Inhibition of Restriction Enzyme Ksp 632-I Via Triple Helix Formation by Phosphorothioate Oligonucleotides

Abstract

The ability of pyrimidine-rich oligonucleotide phosphorothioate to form stable triple helical structures with the sequence containing the recognition site for the class II-S restriction enzyme Ksp 632-I was examined. First, we prepared double strand oligonucleotides corresponding to the major groove of SV40 DNA at 17 base pair homopurine-homopyrimidine sequences, and studied their interaction with homopyrimidine oligodeoxyribonucleotides including replacement of the PS group in the second nucleotide position from the 5′-terminus (SO-ODNs) and of the PS group at both the 3′- and 5′-ends (S₂O-ODNs).

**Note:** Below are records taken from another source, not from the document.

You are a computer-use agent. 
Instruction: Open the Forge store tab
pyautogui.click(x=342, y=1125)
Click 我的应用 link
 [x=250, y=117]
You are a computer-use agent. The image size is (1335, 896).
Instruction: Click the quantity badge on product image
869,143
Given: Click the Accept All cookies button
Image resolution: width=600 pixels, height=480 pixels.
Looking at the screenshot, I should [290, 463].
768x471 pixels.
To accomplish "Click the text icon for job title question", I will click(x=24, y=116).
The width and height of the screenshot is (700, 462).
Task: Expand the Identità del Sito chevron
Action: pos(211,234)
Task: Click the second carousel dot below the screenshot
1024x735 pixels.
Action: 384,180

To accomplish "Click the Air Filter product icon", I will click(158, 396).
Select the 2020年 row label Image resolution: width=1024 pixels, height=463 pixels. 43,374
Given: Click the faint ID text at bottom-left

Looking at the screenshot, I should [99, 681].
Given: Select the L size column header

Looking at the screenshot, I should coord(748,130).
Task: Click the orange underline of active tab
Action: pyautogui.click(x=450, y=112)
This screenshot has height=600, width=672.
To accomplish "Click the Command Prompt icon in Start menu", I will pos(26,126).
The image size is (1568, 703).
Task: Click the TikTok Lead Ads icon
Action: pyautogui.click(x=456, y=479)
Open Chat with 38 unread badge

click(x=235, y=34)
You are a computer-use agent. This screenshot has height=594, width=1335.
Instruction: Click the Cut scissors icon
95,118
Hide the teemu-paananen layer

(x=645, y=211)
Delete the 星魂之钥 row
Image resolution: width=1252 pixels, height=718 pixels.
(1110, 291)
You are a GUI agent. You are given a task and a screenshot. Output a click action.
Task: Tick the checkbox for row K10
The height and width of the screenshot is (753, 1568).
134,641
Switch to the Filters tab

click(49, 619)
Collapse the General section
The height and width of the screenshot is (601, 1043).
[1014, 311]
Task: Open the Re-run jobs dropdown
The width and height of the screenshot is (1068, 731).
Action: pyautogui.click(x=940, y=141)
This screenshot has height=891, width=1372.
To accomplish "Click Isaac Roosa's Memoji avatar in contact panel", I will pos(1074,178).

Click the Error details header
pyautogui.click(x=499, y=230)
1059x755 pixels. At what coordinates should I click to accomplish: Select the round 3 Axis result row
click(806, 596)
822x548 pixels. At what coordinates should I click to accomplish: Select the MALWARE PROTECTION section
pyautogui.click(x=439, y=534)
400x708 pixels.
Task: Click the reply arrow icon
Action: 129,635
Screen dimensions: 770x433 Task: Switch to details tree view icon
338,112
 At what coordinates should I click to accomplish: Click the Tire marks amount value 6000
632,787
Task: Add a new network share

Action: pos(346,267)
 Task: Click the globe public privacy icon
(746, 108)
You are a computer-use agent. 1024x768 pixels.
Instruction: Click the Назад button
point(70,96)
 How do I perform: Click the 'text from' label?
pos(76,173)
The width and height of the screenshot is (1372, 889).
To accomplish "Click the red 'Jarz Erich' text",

The resulting perfect DNA triplexes were detected by the gel-mobility shift. The phosphorothioate oligonucleotide analogues (SO-ODNs) and (S₂O-ODNs) were shown to inhibit enzymatic cleavage under conditions that allow for triple helix formation. Inhibition is sequence-specific and occurs in the micromolar concentration range. Of particular interest is the Sp-phosphorothioate analogue (Sp-SO-ODNs) which inhibited endonuclease more than the other phosphorothioate oligonucleotide analogues (Rp-SO-ODNs or S₂O-ODNs).